18. EFFECT OF CHANGES IN CAPITALIZATION

18.1 Changes in Stock. If the number of outstanding shares of Stock is increased or decreased or the shares of Stock are changed into or exchanged for a different number or kind of stock or other securities of the Company on account of any recapitalization, reclassification, stock split, reverse stock split, spin-off, combination of stock, exchange of stock, stock dividend or other distribution payable in capital stock, or other increase or decrease in such stock effected without receipt of consideration by the Company occurring after the Effective Date, the number and kinds of shares of stock for which grants of Options and other Awards may be made under the Plan, including, without limitation, the limits set forth in Sections 4.1 and 6.2, shall be adjusted proportionately and accordingly by the Company in a manner deemed equitable by the Committee. In addition, the number and kind of shares for which Awards are outstanding shall be adjusted proportionately and accordingly so that the proportionate interest of the Participant immediately following such event shall, to the extent practicable, be the same as immediately before such event. Any such adjustment in outstanding Options or SARs shall not change the aggregate Option Price or SAR Exercise Price payable with respect to shares that are subject to the unexercised portion of an outstanding Option or SAR, as applicable, but shall include a corresponding proportionate adjustment in the Option Price or SAR Exercise Price per share.

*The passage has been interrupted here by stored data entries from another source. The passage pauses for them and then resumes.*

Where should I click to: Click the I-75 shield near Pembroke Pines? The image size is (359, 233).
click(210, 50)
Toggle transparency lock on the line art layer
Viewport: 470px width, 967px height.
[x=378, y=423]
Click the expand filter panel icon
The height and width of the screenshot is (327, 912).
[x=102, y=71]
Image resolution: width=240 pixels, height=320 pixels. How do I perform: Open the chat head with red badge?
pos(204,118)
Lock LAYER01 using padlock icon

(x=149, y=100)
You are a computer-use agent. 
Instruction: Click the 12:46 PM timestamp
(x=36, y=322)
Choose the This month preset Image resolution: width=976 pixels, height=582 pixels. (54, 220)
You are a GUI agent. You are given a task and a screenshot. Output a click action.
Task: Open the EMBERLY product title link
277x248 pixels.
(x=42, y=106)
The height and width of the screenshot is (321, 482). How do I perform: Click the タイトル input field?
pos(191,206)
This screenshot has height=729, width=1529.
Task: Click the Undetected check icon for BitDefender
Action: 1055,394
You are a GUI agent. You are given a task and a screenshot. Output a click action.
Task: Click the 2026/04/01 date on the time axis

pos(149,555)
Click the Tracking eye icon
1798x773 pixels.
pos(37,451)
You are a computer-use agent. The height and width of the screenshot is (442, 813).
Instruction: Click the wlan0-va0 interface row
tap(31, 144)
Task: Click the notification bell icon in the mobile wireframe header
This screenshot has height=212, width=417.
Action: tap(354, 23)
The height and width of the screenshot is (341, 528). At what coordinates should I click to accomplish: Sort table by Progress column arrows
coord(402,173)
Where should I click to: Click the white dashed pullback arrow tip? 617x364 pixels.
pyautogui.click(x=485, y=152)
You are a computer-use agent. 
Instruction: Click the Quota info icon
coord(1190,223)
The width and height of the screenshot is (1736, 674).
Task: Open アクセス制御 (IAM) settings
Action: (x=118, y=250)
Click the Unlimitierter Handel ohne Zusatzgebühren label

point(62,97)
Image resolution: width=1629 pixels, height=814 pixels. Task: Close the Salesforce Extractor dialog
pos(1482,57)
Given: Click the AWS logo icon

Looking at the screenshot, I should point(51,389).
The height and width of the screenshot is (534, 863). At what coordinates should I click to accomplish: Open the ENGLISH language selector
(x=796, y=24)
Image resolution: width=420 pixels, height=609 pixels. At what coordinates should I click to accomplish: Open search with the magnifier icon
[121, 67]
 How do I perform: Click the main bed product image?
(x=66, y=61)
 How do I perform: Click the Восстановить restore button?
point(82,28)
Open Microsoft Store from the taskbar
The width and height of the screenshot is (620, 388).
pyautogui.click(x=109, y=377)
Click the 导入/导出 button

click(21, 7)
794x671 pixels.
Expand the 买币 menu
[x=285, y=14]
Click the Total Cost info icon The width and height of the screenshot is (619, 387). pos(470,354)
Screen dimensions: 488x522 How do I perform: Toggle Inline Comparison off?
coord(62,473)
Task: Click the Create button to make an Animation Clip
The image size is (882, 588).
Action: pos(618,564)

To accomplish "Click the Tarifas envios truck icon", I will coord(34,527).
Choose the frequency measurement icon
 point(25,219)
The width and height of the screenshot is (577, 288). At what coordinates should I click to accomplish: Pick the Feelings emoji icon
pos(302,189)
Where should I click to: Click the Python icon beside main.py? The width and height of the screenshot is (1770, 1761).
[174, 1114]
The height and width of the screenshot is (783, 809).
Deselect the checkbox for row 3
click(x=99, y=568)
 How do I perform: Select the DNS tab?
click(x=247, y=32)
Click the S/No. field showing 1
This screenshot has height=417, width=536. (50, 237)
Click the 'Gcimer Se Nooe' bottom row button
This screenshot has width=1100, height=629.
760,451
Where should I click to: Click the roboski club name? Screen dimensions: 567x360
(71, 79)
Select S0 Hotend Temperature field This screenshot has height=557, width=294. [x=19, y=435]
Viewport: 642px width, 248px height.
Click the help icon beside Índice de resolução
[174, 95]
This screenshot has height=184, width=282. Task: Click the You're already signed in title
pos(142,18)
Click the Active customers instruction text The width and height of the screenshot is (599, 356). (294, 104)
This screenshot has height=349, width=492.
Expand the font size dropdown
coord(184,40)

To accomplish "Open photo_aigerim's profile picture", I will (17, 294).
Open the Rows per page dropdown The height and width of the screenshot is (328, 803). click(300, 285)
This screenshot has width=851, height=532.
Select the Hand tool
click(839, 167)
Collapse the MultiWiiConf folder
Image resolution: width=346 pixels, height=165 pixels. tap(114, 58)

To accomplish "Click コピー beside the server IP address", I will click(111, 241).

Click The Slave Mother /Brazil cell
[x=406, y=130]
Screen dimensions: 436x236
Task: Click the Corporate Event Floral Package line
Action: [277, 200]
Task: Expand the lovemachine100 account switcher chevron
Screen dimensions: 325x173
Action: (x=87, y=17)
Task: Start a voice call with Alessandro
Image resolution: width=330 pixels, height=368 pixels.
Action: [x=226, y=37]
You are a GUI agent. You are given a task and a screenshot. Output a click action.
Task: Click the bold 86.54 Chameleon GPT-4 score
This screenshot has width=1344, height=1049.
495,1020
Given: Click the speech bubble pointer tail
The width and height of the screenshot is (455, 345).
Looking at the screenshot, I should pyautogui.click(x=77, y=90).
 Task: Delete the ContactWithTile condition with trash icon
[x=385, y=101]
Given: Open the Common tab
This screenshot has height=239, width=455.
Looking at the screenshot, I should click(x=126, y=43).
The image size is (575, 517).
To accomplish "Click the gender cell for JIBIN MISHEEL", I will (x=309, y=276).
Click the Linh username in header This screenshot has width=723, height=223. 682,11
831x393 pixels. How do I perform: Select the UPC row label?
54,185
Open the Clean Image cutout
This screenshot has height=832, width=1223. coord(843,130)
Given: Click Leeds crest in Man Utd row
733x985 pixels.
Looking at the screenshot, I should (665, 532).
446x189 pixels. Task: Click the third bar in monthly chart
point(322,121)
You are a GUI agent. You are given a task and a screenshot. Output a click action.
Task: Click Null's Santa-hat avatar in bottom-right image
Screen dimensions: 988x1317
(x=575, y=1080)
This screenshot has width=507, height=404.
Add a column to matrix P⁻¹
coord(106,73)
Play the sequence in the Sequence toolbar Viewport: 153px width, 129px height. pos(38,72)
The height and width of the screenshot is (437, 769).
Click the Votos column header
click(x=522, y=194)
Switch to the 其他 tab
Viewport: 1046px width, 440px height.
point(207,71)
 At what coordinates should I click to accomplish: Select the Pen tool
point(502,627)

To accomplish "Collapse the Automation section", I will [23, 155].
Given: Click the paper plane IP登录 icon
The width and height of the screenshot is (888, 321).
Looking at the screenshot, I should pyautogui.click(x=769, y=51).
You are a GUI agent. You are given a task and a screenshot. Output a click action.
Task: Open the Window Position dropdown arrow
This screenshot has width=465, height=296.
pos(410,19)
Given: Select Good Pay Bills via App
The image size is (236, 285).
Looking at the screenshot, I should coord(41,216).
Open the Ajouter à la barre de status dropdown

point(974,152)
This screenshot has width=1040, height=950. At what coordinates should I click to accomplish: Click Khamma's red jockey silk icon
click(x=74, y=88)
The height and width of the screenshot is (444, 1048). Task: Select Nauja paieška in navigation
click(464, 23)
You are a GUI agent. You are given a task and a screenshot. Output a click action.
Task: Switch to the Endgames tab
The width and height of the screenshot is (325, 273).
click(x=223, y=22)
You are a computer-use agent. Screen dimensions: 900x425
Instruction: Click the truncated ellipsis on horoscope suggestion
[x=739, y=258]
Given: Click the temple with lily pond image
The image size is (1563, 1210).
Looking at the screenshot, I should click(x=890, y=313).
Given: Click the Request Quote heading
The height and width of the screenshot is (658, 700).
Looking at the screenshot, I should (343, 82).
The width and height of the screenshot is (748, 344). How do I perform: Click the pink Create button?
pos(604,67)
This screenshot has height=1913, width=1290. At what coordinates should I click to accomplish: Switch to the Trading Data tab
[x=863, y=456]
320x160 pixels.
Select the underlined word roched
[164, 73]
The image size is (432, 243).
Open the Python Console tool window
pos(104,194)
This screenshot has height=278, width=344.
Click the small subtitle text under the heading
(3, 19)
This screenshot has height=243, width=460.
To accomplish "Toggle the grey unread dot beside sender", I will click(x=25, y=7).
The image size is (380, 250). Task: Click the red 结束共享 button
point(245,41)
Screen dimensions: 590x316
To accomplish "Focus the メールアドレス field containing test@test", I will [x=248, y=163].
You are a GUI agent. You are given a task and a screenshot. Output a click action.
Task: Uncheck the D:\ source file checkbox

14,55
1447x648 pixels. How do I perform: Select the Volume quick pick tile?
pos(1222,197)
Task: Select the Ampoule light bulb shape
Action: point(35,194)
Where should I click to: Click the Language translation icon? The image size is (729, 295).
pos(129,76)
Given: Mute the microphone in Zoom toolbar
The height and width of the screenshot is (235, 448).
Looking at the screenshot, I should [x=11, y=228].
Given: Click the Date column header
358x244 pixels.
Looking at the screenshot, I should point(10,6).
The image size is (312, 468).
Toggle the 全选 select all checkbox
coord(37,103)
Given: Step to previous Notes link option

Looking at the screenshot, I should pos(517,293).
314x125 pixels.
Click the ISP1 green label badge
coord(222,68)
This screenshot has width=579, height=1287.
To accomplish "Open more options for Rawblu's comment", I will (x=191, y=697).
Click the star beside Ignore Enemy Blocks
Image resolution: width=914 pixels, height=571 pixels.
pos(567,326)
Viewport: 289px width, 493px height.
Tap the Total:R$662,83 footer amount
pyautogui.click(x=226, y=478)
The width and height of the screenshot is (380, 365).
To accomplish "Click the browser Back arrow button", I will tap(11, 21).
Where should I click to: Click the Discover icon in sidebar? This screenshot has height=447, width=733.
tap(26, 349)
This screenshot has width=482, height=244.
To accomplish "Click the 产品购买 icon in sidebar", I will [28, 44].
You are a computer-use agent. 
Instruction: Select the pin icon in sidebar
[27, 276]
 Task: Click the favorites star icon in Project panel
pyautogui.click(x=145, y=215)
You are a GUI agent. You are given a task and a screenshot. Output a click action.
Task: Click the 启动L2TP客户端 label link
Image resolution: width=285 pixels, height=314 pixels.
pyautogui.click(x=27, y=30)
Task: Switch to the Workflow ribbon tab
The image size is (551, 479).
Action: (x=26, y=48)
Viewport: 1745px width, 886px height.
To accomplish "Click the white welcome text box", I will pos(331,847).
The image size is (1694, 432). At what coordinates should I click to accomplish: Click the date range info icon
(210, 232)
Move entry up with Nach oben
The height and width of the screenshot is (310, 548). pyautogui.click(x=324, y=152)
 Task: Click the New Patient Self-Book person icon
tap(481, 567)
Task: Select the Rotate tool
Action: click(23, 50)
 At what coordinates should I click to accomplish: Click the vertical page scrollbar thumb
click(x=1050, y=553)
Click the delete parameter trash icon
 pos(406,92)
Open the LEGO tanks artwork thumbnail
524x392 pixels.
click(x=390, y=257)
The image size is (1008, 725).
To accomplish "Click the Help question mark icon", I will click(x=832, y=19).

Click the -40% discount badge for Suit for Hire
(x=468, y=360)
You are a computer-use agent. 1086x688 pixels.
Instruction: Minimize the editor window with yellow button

The conversion of any convertible securities of the Company shall not be treated as an increase in shares effected without receipt of consideration. Notwithstanding the foregoing, in the event of any distribution to the Company’s stockholders of securities of any other entity or other assets (including an extraordinary dividend but excluding a non-extraordinary dividend of the Company) without receipt of consideration by the Company, the Company shall, in such manner as the Company deems appropriate, adjust (i) the number and kind of shares subject to outstanding Awards and/or (ii) the exercise price of outstanding Options and Stock Appreciation Rights to reflect such distribution. For avoidance of doubt the share numbers included in Section 4.1 give effect to the reverse split described in the S-11 related to the Company’s initial public offering.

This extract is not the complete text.